**EXERCISE:** Set down each of the rows below word for word, leaving out the pictures.
══ TASK MATERIAL ══
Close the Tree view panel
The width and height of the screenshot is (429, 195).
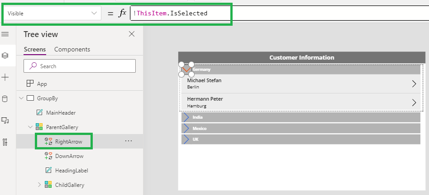[132, 34]
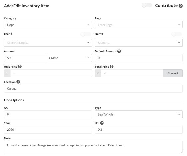Open the Enter Tags dropdown
Viewport: 187px width, 156px height.
(139, 25)
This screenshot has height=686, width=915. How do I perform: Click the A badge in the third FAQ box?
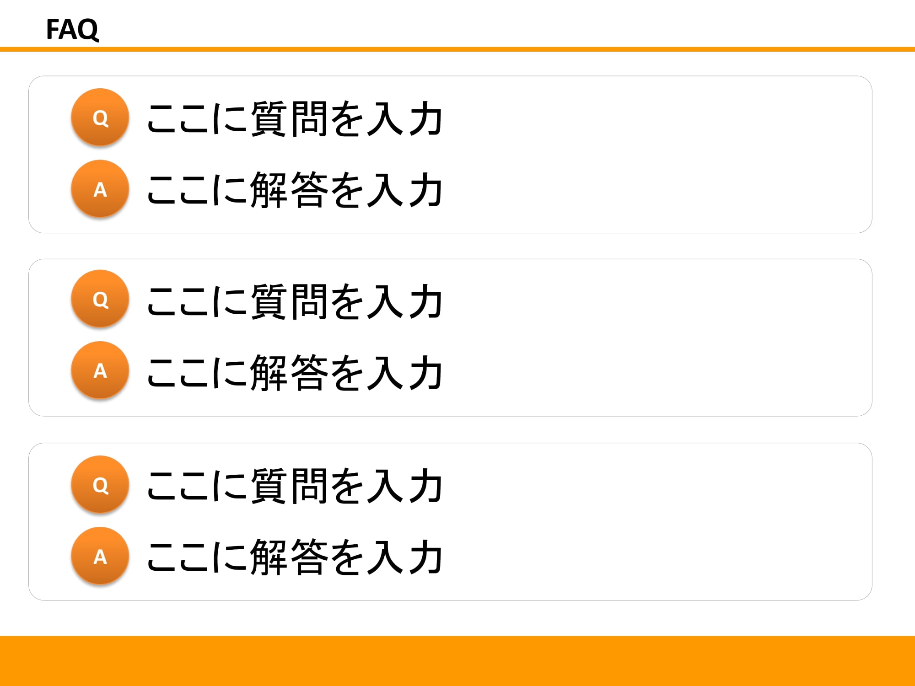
═══
**FULL RESPONSE:**
Close the Tree view panel
The width and height of the screenshot is (429, 195).
[132, 34]
Open the Enter Tags dropdown
Viewport: 187px width, 156px height.
(139, 25)
This screenshot has height=686, width=915. How do I perform: Click the A badge in the third FAQ box?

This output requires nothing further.